È stato picchiato brutalmente da un 17enne e un 15enne, venerdì, in vicolo Rialto. Il giorno dopo, trova parole di solidarietà con il papà del bulletto 17enne. Luca Gobbo ieri mattina si è messo in auto per tornare a casa: vive in Svizzera con la famiglia ed era a Treviso per incontrarsi con alcuni parenti. Tornerà nella Marca tra un mesetto. Per ora ha chiuso il brutto episodio di vicolo Rialto tra una parentesi. Non senza dire: «Il papà di quel ragazzetto che mi ha pestato è di una gentilezza disarmante. È proprio una brava persona. Il giorno della rissa mi ha pregato di chiamare i carabinieri e mi ha detto, esattamente “Faccia quello che deve fare”, come se cercasse un’ancora di salvezza nelle forze dell’ordine per raddrizzare una situazione che non riesce più a gestire». Gobbo ha riportato ferite lievi e rifarebbe quello che ha fatto venerdì. «Ho visto una mamma insultata da quei due che circolavano in bici in Galleria Rialto. Li aveva redarguiti, chiedendo di scendere dalla bici e loro l’avevano insultata. L’ho difesa e sono stato colpito con calci e pugni».
LA TELEFONATA
Ieri mattina, il giorno dopo la rissa, il papà del 17enne ha telefonato a Luca Gobbo per informarsi sulle sue condizioni di salute.
PADRE E FIGLIO
Ma c’è di più. Perché qualcosa è successo tra padre e figlio venerdì pomeriggio in Questura. Il 17enne era in stato di arresto. Ma il papà lo ha visto e gli ha parlato. Poche frasi. Forse, sufficienti a farlo sperare. È sempre Gobbo a raccontarlo: «Quando mi ha telefonato mi ha detto che aveva visto il figlio in Questura e che il ragazzo gli aveva detto “Sono stanco, papi”. E poi gli ha chiesto come stava la persona che aveva malmenato. Mi ha detto che ha visto un figlio diverso. O, almeno, ci spera tanto». Gobbo conclude: «Il papà ha visto una scintilla di speranza. Il figlio era esausto. Forse si renderà conto di cosa ha combinato. E forse la sofferenza che ho letto in quella famiglia potrà alleviarsi un po’».

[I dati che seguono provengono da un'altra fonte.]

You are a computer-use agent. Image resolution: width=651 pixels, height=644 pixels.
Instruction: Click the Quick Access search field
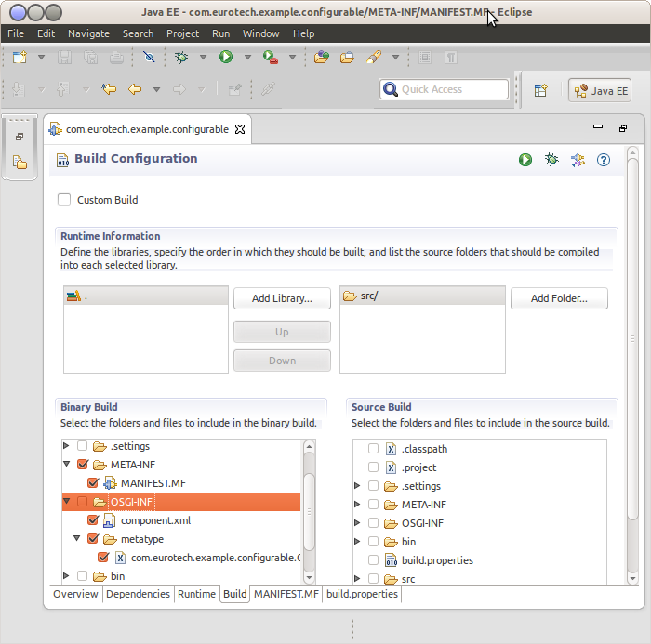(x=445, y=90)
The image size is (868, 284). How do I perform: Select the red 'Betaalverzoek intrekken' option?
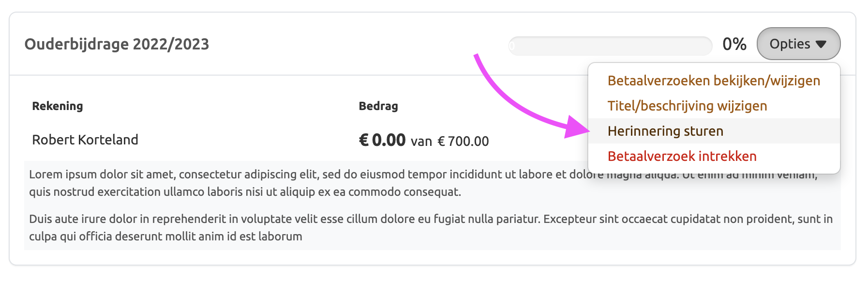coord(682,156)
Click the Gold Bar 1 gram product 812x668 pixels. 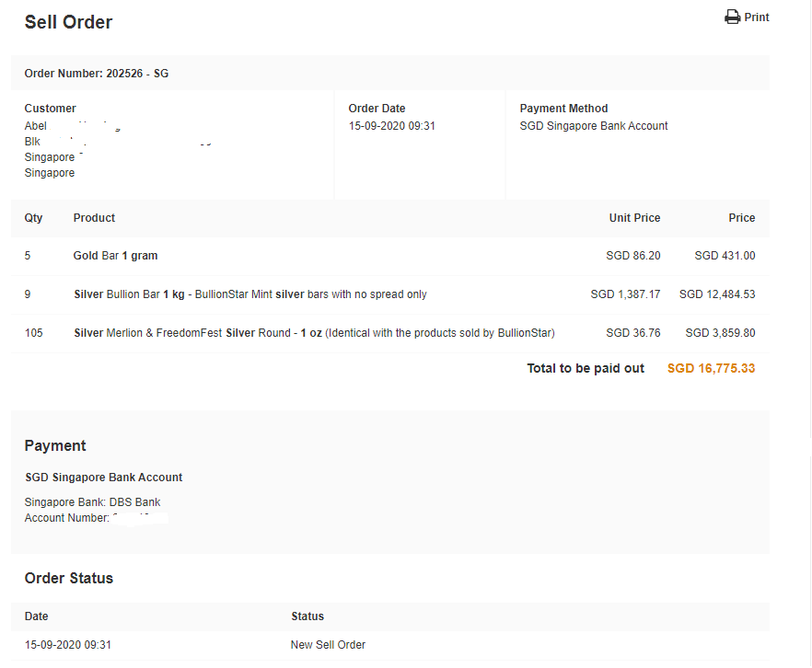[115, 256]
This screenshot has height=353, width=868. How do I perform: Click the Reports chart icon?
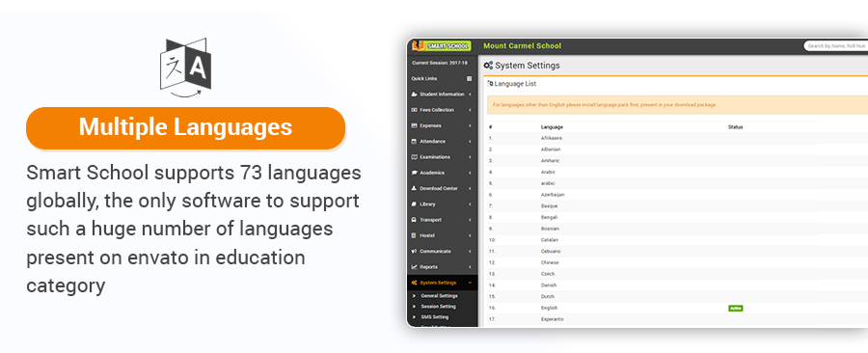[x=414, y=267]
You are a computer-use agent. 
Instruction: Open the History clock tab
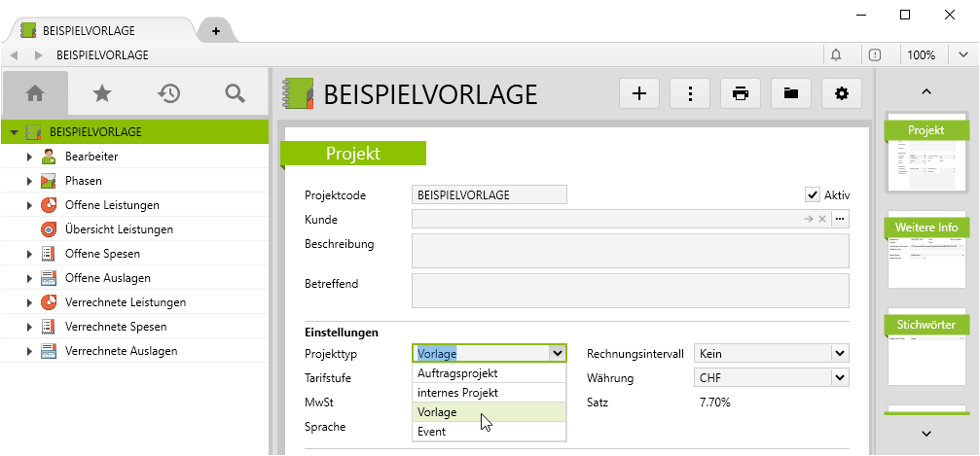[x=168, y=93]
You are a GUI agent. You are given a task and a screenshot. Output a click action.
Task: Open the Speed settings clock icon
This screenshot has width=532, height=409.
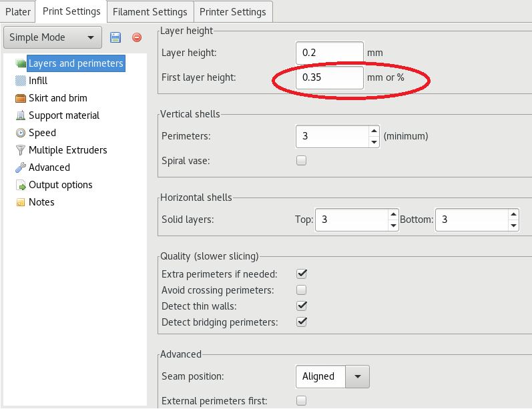pos(21,133)
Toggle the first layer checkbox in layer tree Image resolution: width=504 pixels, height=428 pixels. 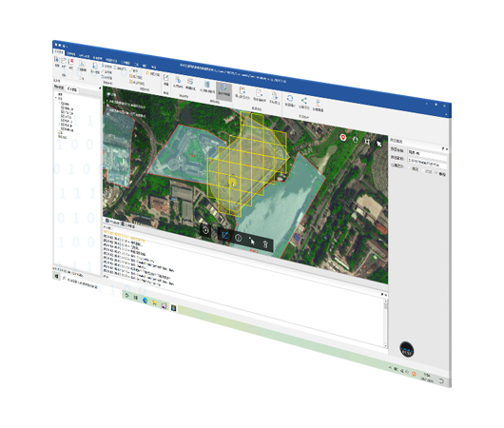point(62,104)
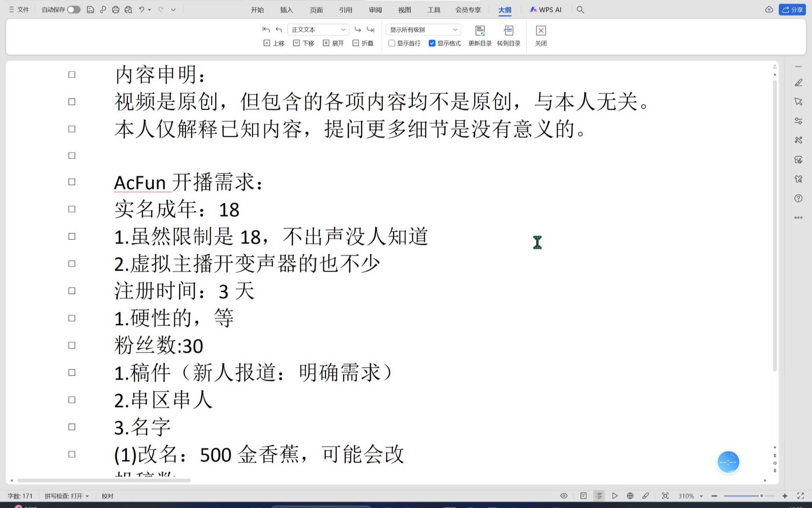Promote outline level with the left arrow icon
The width and height of the screenshot is (812, 508).
pos(279,30)
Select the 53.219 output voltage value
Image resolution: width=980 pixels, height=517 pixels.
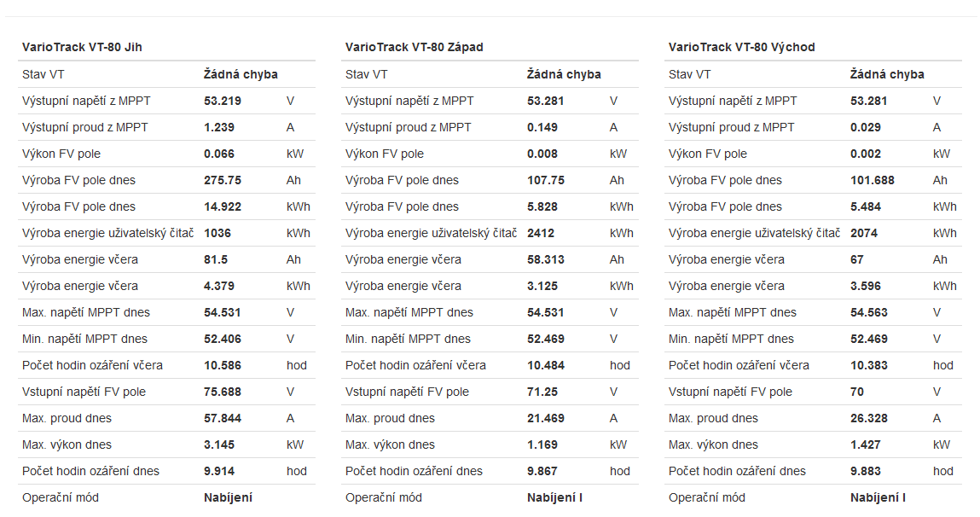coord(223,101)
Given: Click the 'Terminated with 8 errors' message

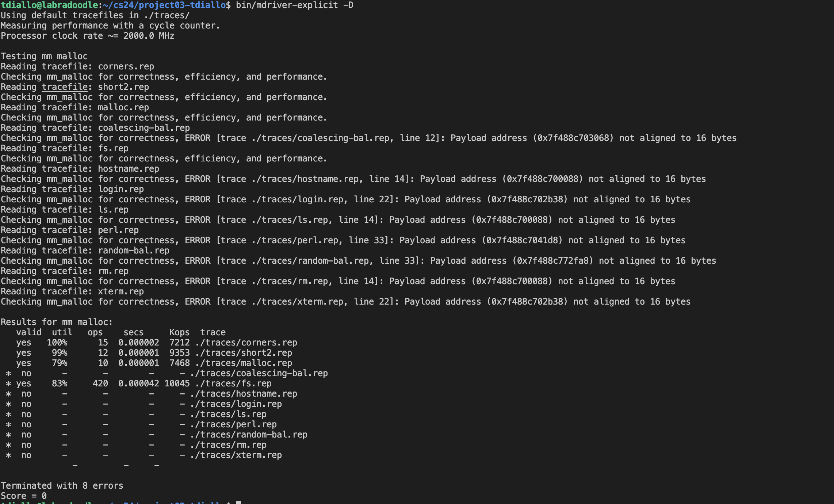Looking at the screenshot, I should 62,486.
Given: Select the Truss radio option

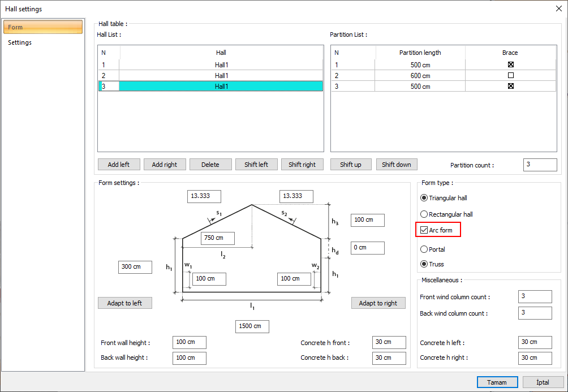Looking at the screenshot, I should 424,264.
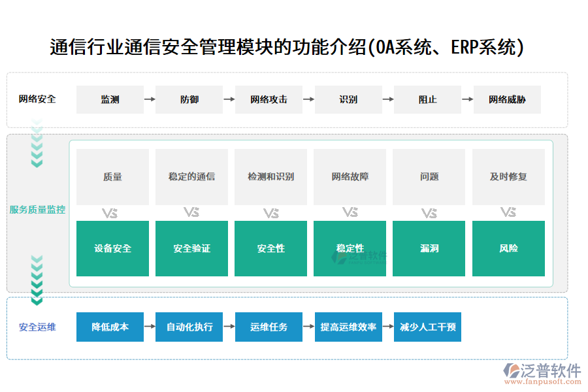Click the 网络威胁 threat box
The width and height of the screenshot is (588, 392).
[x=508, y=99]
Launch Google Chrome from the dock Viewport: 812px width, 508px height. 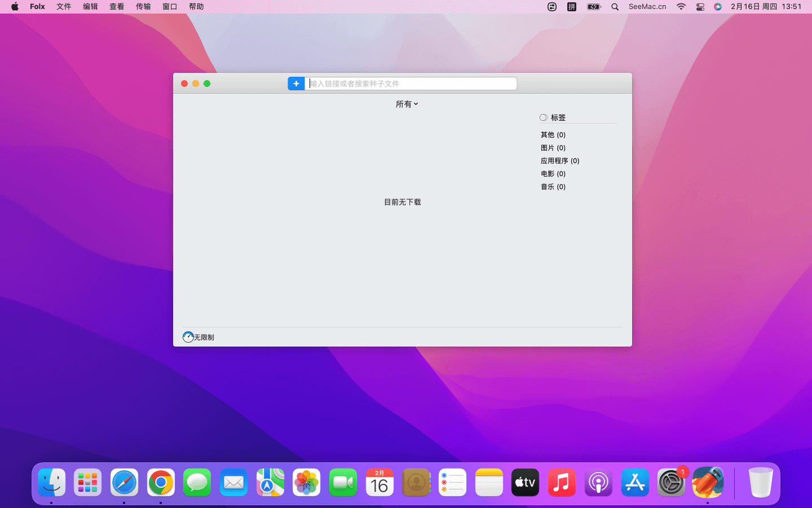[x=161, y=483]
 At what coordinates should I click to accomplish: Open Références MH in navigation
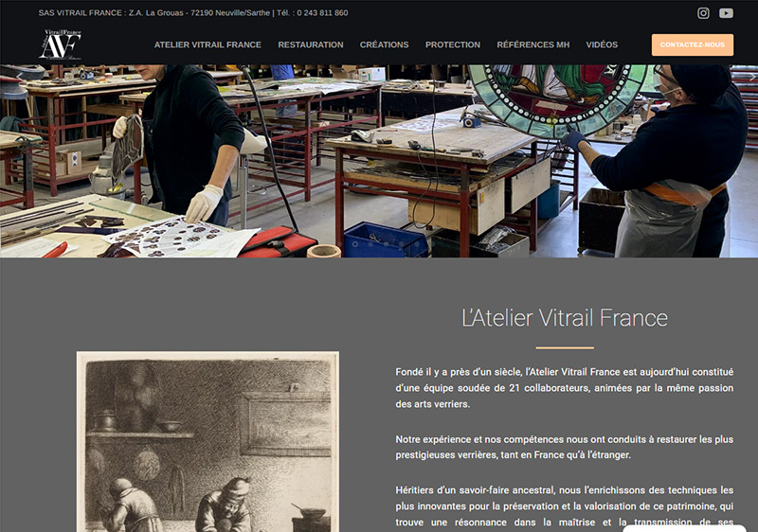[x=533, y=44]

Che il problema dei giovani e delle devianze giovanili sia al centro del dibattito, anche dell’Usl 2, lo dicono i dati. Nicola Michieletto, direttore dei servizi Iat (Infanzia, adolescenza, famiglia) dell’Usl 2 lo sottolinea così: «Negli ultimi 4 anni l’accesso ai servizi da parte di giovanissimi - tra i 12 e i 17 anni - è aumentato del 20 per cento. Gli interventi mirati soltanto sui ragazzi si rivelano, però, poco incisivi. Dobbiamo riuscire a intercettare le famiglie».